Saúde

Bebê de dois meses morre no Cais de Campinas e família aponta negligência

Os pais da criança alegam ter havido muita demora no atendimento e negam ter recebido diagnóstico de H1N1


Amanda Sales
Do Mais Goiás | Em: 05/04/2018 às 19:21:22

(Foto: reprodução)
(Foto: reprodução)

A pequena Wendy Oliveira Hosoyo, de dois meses, morreu na tarde desta quarta-feira (4) no Cais de Campinas, em Goiânia, após dar entrada na unidade no dia anterior com tosse e febre alta. A criança estava com suspeita de pneumonia e, segundo a família, houve negligência, uma vez que a criança aguardava um leito de Unidade de Terapia Intensiva (UTI) e demorou a ser atendida.

A feirante Edilene Maria de Oliveira, de 32 anos, mãe de Wendy, conta que na terça-feira de manhã a bebê começou a tossir e havia sinais de fadiga e dificuldade para respirar. Preocupados, os pais levaram a filha ao Hospital Materno Infantil (HMI) por volta das 13 horas, onde após muita espera, a criança passou por uma triagem, na qual teve a temperatura aferida.

Após o atendimento, relata Edilene, a criança foi encaminhada para o Cais de Campinas, já que seu caso não foi considerado grave. Na unidade, Wendy foi avaliada por uma pediatra que preparou uma medicação para ser aplicada na veia e colocou a criança sob uso de oxigênio. “Nesse momento a médica já solicitou a UTI, pois já era caso de urgência”, afirma a mãe.

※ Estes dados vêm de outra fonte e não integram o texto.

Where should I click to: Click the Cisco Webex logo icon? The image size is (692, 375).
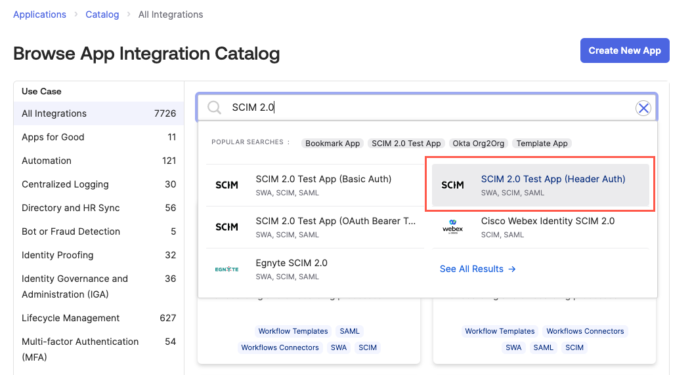(x=452, y=227)
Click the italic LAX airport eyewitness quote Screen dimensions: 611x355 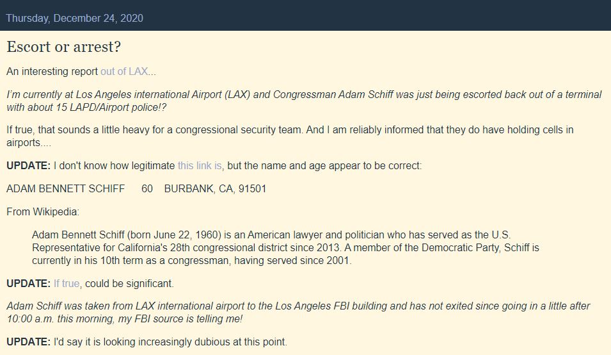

Até a liberação do leito, Wendy ficou na ala de pediatria do Cais e passou por dois exames, um hemograma e uma radiografia que apontou uma mancha no pulmão. Esse diagnóstico indicaria, segundo um outro pediatra apontou para Edilene, um caso de pneumonia, sendo ainda mais necessária uma vaga de UTI.

Na quarta-feira o pai de Wendy, William Shindy Hosoyo, permaneceu de plantão aguardando o funcionário responsável pela regulação dos leitos de UTI, que não estava presente no Cais no dia em que a criança deu entrada. Após longa espera, o responsável informou que a vaga ainda não estava disponível no sistema. Neste momento, segundo Edilene, a filha já havia piorado e chorava muito.

A criança não resistiu e faleceu na quarta-feira a tarde. Edilene disse que, apesar das especulações em torno da morte da filha, em nenhum momento ela ou o marido receberam diagnósticos de infecção pelo vírus H1N1. “Eu acredito que a demora de atendimento e para conseguir vaga de UTI mataram a minha filha”, desabafa a mulher.

Wendy foi enterrada nesta quinta-feira (5), em Goiânia. A Secretaria Municipal de Saúde (SMS) informou que o material necessário para o diagnóstico da morte da criança foi coletado eenviado para Laboratório Estadual de Saúde Pública Dr. Giovanni Cysneiros (Lacen-GO), mas não há previsão de emissão do laudo. A pasta prestou solidariedade à família e informou que “a partir do momento que foi inserida no sistema da Central de Regulação, as buscas por um leito compatível foram realizadas reiteradamente”.